## Prompt
Word for word, restate the records that follow.

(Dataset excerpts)
- Opening Delimiter -

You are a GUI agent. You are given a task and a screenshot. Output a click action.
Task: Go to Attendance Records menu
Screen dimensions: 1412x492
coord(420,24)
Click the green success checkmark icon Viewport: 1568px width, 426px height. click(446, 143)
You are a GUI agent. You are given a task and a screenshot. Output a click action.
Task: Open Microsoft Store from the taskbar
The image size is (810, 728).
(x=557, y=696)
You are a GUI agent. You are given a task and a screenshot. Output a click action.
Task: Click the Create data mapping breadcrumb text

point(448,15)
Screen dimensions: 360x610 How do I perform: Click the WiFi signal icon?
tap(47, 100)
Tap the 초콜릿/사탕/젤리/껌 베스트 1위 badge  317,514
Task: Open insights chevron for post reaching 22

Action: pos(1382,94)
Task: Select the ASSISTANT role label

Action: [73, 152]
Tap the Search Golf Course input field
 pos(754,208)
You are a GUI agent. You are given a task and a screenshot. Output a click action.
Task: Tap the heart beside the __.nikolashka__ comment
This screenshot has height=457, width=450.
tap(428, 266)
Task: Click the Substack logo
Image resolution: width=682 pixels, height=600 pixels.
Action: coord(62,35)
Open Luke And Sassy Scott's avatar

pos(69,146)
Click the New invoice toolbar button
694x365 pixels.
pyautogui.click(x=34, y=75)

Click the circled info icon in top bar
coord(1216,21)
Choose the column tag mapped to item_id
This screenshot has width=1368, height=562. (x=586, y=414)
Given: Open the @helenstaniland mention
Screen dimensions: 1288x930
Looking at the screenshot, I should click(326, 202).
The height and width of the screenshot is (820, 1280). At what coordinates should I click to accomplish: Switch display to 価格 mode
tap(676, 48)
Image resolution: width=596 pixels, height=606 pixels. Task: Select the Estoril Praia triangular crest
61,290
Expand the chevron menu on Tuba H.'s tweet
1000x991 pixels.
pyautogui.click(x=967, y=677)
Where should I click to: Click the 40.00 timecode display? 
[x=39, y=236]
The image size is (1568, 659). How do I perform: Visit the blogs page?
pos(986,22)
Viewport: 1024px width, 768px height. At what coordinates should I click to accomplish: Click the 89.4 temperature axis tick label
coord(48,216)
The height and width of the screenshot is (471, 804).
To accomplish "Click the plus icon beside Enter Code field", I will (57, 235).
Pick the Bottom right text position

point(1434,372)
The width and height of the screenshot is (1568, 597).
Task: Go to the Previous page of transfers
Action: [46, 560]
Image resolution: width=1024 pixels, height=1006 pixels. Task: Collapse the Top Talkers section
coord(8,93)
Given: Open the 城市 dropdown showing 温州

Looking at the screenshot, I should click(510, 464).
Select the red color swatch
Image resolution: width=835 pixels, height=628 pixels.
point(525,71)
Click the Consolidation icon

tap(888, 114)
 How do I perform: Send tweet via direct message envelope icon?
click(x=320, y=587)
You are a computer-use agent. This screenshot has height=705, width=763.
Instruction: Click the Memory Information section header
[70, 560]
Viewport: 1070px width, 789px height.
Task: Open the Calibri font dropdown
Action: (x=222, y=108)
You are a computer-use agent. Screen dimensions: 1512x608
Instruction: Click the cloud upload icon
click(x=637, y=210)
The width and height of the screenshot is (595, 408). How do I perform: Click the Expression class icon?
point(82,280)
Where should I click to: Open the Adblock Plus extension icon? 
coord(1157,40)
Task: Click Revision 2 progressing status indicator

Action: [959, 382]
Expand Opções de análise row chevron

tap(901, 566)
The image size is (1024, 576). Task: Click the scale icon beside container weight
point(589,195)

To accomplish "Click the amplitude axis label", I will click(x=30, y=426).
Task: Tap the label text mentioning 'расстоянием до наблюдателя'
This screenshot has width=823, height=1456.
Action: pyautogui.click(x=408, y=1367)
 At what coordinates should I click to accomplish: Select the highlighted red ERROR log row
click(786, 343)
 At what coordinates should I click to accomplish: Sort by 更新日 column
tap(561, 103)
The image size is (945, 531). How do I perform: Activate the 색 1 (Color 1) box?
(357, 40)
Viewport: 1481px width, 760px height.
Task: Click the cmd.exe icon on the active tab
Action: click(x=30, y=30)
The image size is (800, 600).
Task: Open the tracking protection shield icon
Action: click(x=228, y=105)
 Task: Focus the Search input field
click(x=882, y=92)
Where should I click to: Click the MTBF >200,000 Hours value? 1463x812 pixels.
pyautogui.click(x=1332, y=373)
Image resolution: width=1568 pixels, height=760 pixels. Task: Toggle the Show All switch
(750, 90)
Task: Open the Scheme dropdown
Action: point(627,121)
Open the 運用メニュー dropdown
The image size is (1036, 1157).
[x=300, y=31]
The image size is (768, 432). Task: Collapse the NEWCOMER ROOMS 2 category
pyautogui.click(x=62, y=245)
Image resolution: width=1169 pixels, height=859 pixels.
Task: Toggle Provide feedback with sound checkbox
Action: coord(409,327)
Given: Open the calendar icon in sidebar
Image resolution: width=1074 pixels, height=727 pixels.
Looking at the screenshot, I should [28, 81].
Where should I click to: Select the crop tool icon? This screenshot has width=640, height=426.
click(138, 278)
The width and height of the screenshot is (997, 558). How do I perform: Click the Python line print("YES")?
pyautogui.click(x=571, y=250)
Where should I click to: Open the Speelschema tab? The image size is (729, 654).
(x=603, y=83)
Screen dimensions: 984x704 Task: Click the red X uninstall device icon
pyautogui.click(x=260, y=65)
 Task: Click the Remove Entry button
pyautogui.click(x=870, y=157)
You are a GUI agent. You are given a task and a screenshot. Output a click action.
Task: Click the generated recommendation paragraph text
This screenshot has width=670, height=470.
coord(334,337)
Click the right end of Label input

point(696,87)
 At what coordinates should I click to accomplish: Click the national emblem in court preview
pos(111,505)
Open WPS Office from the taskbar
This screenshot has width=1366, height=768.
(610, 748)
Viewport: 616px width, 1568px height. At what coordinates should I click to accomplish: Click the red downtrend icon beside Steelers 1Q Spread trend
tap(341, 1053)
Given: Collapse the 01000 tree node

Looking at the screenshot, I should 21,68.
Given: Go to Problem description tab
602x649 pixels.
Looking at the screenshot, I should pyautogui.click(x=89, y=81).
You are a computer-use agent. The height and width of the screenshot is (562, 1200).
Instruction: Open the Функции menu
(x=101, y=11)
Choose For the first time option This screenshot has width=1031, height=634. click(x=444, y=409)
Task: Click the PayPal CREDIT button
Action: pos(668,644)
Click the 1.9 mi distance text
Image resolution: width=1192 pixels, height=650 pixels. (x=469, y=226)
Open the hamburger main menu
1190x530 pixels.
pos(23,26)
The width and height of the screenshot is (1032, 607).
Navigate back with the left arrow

- Closing Delimiter -

## Answer box
You are a GUI agent. You are given a task and a screenshot. Output a click action.
Task: Go to Attendance Records menu
Screen dimensions: 1412x492
coord(420,24)
Click the green success checkmark icon Viewport: 1568px width, 426px height. click(446, 143)
You are a GUI agent. You are given a task and a screenshot. Output a click action.
Task: Open Microsoft Store from the taskbar
The image size is (810, 728).
(x=557, y=696)
You are a GUI agent. You are given a task and a screenshot. Output a click action.
Task: Click the Create data mapping breadcrumb text

point(448,15)
Screen dimensions: 360x610 How do I perform: Click the WiFi signal icon?
tap(47, 100)
Tap the 초콜릿/사탕/젤리/껌 베스트 1위 badge  317,514
Task: Open insights chevron for post reaching 22

Action: pos(1382,94)
Task: Select the ASSISTANT role label

Action: [73, 152]
Tap the Search Golf Course input field
 pos(754,208)
You are a GUI agent. You are given a task and a screenshot. Output a click action.
Task: Tap the heart beside the __.nikolashka__ comment
This screenshot has height=457, width=450.
tap(428, 266)
Task: Click the Substack logo
Image resolution: width=682 pixels, height=600 pixels.
Action: coord(62,35)
Open Luke And Sassy Scott's avatar

pos(69,146)
Click the New invoice toolbar button
694x365 pixels.
pyautogui.click(x=34, y=75)

Click the circled info icon in top bar
coord(1216,21)
Choose the column tag mapped to item_id
This screenshot has width=1368, height=562. (x=586, y=414)
Given: Open the @helenstaniland mention
Screen dimensions: 1288x930
Looking at the screenshot, I should click(326, 202).
The height and width of the screenshot is (820, 1280). At what coordinates should I click to accomplish: Switch display to 価格 mode
tap(676, 48)
Image resolution: width=596 pixels, height=606 pixels. Task: Select the Estoril Praia triangular crest
61,290
Expand the chevron menu on Tuba H.'s tweet
1000x991 pixels.
pyautogui.click(x=967, y=677)
Where should I click to: Click the 40.00 timecode display? 
[x=39, y=236]
The image size is (1568, 659). How do I perform: Visit the blogs page?
pos(986,22)
Viewport: 1024px width, 768px height. At what coordinates should I click to accomplish: Click the 89.4 temperature axis tick label
coord(48,216)
The height and width of the screenshot is (471, 804).
To accomplish "Click the plus icon beside Enter Code field", I will (57, 235).
Pick the Bottom right text position

point(1434,372)
The width and height of the screenshot is (1568, 597).
Task: Go to the Previous page of transfers
Action: [46, 560]
Image resolution: width=1024 pixels, height=1006 pixels. Task: Collapse the Top Talkers section
coord(8,93)
Given: Open the 城市 dropdown showing 温州

Looking at the screenshot, I should click(510, 464).
Select the red color swatch
Image resolution: width=835 pixels, height=628 pixels.
point(525,71)
Click the Consolidation icon

tap(888, 114)
 How do I perform: Send tweet via direct message envelope icon?
click(x=320, y=587)
You are a computer-use agent. This screenshot has height=705, width=763.
Instruction: Click the Memory Information section header
[70, 560]
Viewport: 1070px width, 789px height.
Task: Open the Calibri font dropdown
Action: (x=222, y=108)
You are a computer-use agent. Screen dimensions: 1512x608
Instruction: Click the cloud upload icon
click(x=637, y=210)
The width and height of the screenshot is (595, 408). How do I perform: Click the Expression class icon?
point(82,280)
Where should I click to: Open the Adblock Plus extension icon? 
coord(1157,40)
Task: Click Revision 2 progressing status indicator

Action: [959, 382]
Expand Opções de análise row chevron

tap(901, 566)
The image size is (1024, 576). Task: Click the scale icon beside container weight
point(589,195)

To accomplish "Click the amplitude axis label", I will click(x=30, y=426).
Task: Tap the label text mentioning 'расстоянием до наблюдателя'
This screenshot has width=823, height=1456.
Action: pyautogui.click(x=408, y=1367)
 At what coordinates should I click to accomplish: Select the highlighted red ERROR log row
click(786, 343)
 At what coordinates should I click to accomplish: Sort by 更新日 column
tap(561, 103)
The image size is (945, 531). How do I perform: Activate the 색 1 (Color 1) box?
(357, 40)
Viewport: 1481px width, 760px height.
Task: Click the cmd.exe icon on the active tab
Action: click(x=30, y=30)
The image size is (800, 600).
Task: Open the tracking protection shield icon
Action: click(x=228, y=105)
 Task: Focus the Search input field
click(x=882, y=92)
Where should I click to: Click the MTBF >200,000 Hours value? 1463x812 pixels.
pyautogui.click(x=1332, y=373)
Image resolution: width=1568 pixels, height=760 pixels. Task: Toggle the Show All switch
(750, 90)
Task: Open the Scheme dropdown
Action: point(627,121)
Open the 運用メニュー dropdown
The image size is (1036, 1157).
[x=300, y=31]
The image size is (768, 432). Task: Collapse the NEWCOMER ROOMS 2 category
pyautogui.click(x=62, y=245)
Image resolution: width=1169 pixels, height=859 pixels.
Task: Toggle Provide feedback with sound checkbox
Action: coord(409,327)
Given: Open the calendar icon in sidebar
Image resolution: width=1074 pixels, height=727 pixels.
Looking at the screenshot, I should [28, 81].
Where should I click to: Select the crop tool icon? This screenshot has width=640, height=426.
click(138, 278)
The width and height of the screenshot is (997, 558). How do I perform: Click the Python line print("YES")?
pyautogui.click(x=571, y=250)
Where should I click to: Open the Speelschema tab? The image size is (729, 654).
(x=603, y=83)
Screen dimensions: 984x704 Task: Click the red X uninstall device icon
pyautogui.click(x=260, y=65)
 Task: Click the Remove Entry button
pyautogui.click(x=870, y=157)
You are a GUI agent. You are given a task and a screenshot. Output a click action.
Task: Click the generated recommendation paragraph text
This screenshot has width=670, height=470.
coord(334,337)
Click the right end of Label input

point(696,87)
 At what coordinates should I click to accomplish: Click the national emblem in court preview
pos(111,505)
Open WPS Office from the taskbar
This screenshot has width=1366, height=768.
(610, 748)
Viewport: 616px width, 1568px height. At what coordinates should I click to accomplish: Click the red downtrend icon beside Steelers 1Q Spread trend
tap(341, 1053)
Given: Collapse the 01000 tree node

Looking at the screenshot, I should 21,68.
Given: Go to Problem description tab
602x649 pixels.
Looking at the screenshot, I should pyautogui.click(x=89, y=81).
You are a computer-use agent. The height and width of the screenshot is (562, 1200).
Instruction: Open the Функции menu
(x=101, y=11)
Choose For the first time option This screenshot has width=1031, height=634. click(x=444, y=409)
Task: Click the PayPal CREDIT button
Action: pos(668,644)
Click the 1.9 mi distance text
Image resolution: width=1192 pixels, height=650 pixels. (x=469, y=226)
Open the hamburger main menu
1190x530 pixels.
pos(23,26)
The width and height of the screenshot is (1032, 607).
Navigate back with the left arrow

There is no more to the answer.